== Records excerpted from a collection ==
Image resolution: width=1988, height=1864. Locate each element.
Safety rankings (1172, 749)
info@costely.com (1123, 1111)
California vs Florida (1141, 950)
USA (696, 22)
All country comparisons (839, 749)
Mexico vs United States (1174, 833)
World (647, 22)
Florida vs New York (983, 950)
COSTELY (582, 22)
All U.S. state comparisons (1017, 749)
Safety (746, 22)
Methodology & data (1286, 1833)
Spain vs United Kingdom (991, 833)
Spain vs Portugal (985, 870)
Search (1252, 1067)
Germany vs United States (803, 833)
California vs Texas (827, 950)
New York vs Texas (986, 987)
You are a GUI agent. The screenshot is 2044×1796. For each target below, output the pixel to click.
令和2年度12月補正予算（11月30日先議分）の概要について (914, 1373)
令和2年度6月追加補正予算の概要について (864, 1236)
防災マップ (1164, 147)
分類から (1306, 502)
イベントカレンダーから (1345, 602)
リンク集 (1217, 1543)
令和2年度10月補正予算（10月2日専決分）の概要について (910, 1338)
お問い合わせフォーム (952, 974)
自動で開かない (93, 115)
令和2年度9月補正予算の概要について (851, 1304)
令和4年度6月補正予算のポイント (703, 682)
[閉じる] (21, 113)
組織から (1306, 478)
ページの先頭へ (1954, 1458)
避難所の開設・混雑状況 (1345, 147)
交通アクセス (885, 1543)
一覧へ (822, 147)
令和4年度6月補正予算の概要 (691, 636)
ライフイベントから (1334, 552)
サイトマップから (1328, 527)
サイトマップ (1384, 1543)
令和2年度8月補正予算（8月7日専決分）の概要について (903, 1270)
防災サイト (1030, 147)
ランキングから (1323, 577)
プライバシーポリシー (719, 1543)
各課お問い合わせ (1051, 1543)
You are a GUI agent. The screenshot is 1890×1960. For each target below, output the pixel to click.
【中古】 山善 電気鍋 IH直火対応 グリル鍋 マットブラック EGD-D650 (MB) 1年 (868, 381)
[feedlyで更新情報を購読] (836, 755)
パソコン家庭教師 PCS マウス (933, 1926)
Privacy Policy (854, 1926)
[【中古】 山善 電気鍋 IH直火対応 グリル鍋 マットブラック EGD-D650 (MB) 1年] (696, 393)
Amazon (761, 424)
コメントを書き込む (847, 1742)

== What to produce ==
Exactly as written, please transcribe the lines from the start of the records above to the line that holds "Florida vs New York (983, 950)", both ends included.

== Task answer ==
Image resolution: width=1988, height=1864. Locate each element.
Safety rankings (1172, 749)
info@costely.com (1123, 1111)
California vs Florida (1141, 950)
USA (696, 22)
All country comparisons (839, 749)
Mexico vs United States (1174, 833)
World (647, 22)
Florida vs New York (983, 950)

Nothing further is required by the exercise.